The syntax quote character, represented by a backquote (`) causes the form that follows it to be interpreted as Lisp data and works like normal quoting. But within the syntax quoted form, the unquote character (~) turns off quoting and lets Lisp compute that form. A similar technique in Common Lisp, the quasiquotation, lets you write templates of data in which some parts of the data are fixed, but the others are computed. It’s pretty much a complete template sublanguage embedded within the syntax of Lisp.

We’ll take a detailed look at this Lisp feature when I talk about metaprogramming in detail in chapter 5. If you’re not used to the paradigms of Lisp programming, now might be a good time for you to take a break and think about the awesomeness and dynamism that this feature can bring to your code generation capabilities.

B.2.4. A simple parser that parses only list structures

Lisp is a language with minimal syntax. The Lisp parser is so simple because all it needs to parse are lists! Both the data and code syntax are represented uniformly using list structures. The Lisp macro body is also a list structure.

Lisp is a homoiconic language, and as you now know, it has powerful compile-time metaprogramming abilities. You might be wondering how this relates to the awesomeness of Lisp in implementing DSLs. The answer is simple: stick to the Lisp philosophy of representing your DSL as a list structure and organize repeatable constructs and patterns as macros. If you design your DSL this way, you won’t need a separate parser for your DSL. You can use the Lisp parser to parse something that isn’t even a valid Lisp form and extend the language with new syntax and semantics that speak the vocabulary of your domain. Look at figure B.4 for a visual of the Lisp-as-the-DSL metaphor.

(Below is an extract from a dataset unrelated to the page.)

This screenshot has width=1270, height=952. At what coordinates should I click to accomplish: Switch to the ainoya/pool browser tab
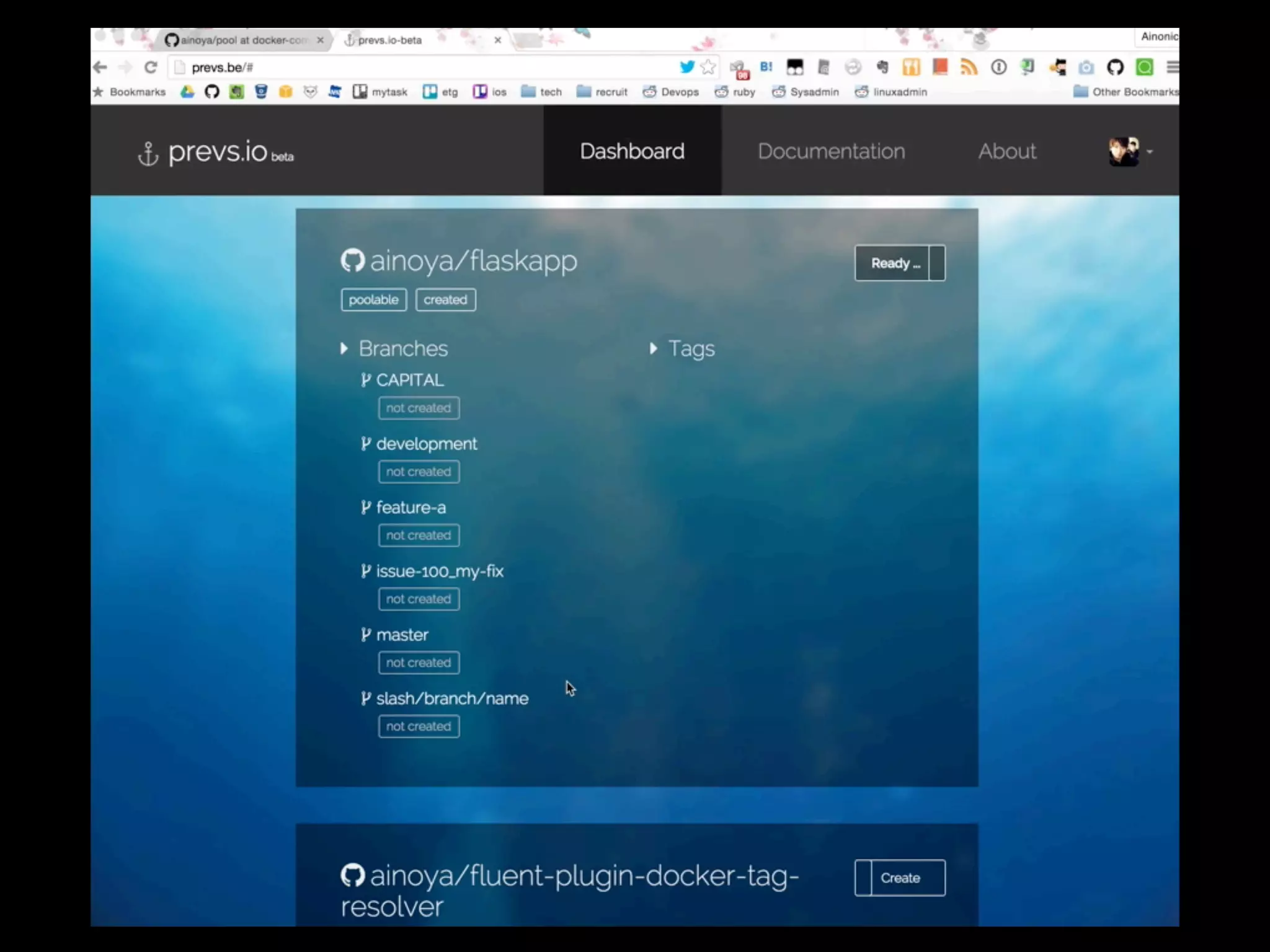pos(244,40)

Figure B.4. Lisp as the DSL. Lisp macros get transformed into valid Lisp forms and get submitted to the compiler.

 

Definition

Homoiconic is a five-dollar word that describes a language in which a program can be represented using a data structure that the language can process. In the case of Lisp, it’s a list that makes a uniform representation for code and data.

 

By looking at figure B.4, can you figure out how Lisp unifies the differences between external and internal DSLs? On one hand, there’s external syntax in our DSL, also known as macros. Macros aren’t valid Lisp forms. At the same time, we don’t need an external parser to process those external forms. The ubiquitous list data structure unifies them all and the native Lisp parser serves as the universal processor for our DSL. All these capabilities that I’ve discussed make Lisp almost a perfect language for implementing custom DSL structures.

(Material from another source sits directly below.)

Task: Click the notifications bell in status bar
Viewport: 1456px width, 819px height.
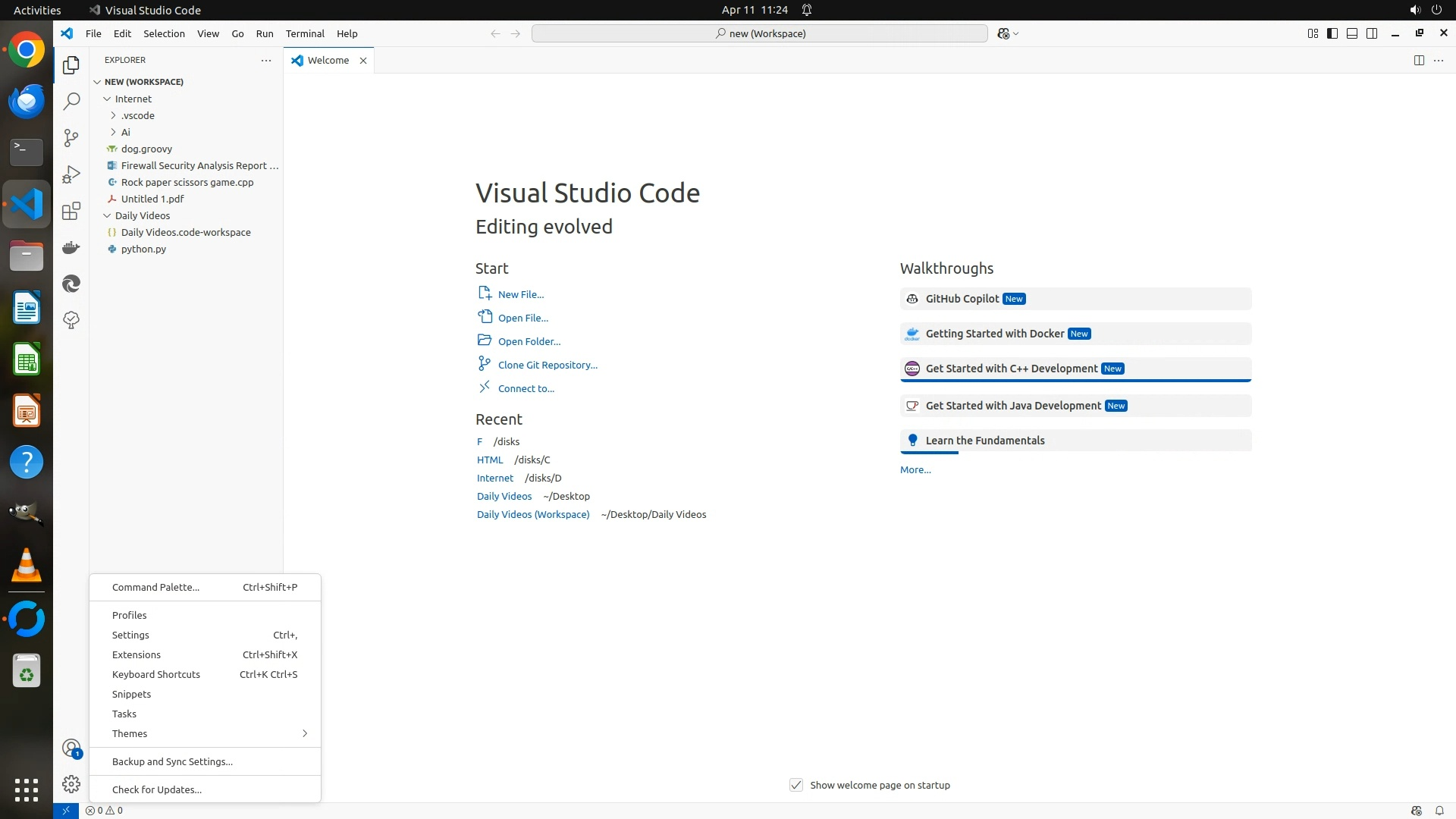Action: tap(1439, 811)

Metaprogramming is a technique that lets you write programs that write programs. You just saw how Lisp achieves this through compile-time macros. Section B.1 gives you a general overview of compile-time metaprogramming. This section describes a concrete implementation in one of the earliest metaprograming-powered languages. When you have a solid understanding of the power of meta, you’ll appreciate how you can exploit this paradigm in real-life implementations of DSLs. In chapters 4 and 5, you’ll find lots of examples of compile-time and runtime metaprogramming using dynamic languages like Ruby, Groovy, and Clojure.

B.3. References

  1. T. Veldhuizen. Expression templates. C++ Report, 7 (5) pp. 26-31, June 1995.
  2. Blitz++, http://www.oonumerics.org/blitz/.
  3. AspectJ, http://www.eclipse.org/aspectj/.
  4. Kiczales, G., J. Lamping, A. Mendhekar, C. Maeda, C. Lopes, J.-M. Loingtier, and J. Irwin. 1997. Aspect-Oriented Programming. Proceedings of the European Conference on Object-Oriented Programming, pp. 220-242.
  5. Kiczales, Gregor, Jim des Rivieres, and Daniel G. Bobrow. 1991. The Art of the Metaobject Protocol. The MIT Press.
  6. Steele, Jr, G.L. Growing a language. Higher-Order and Symbolic Computation 12 (1999), pp. 221-236.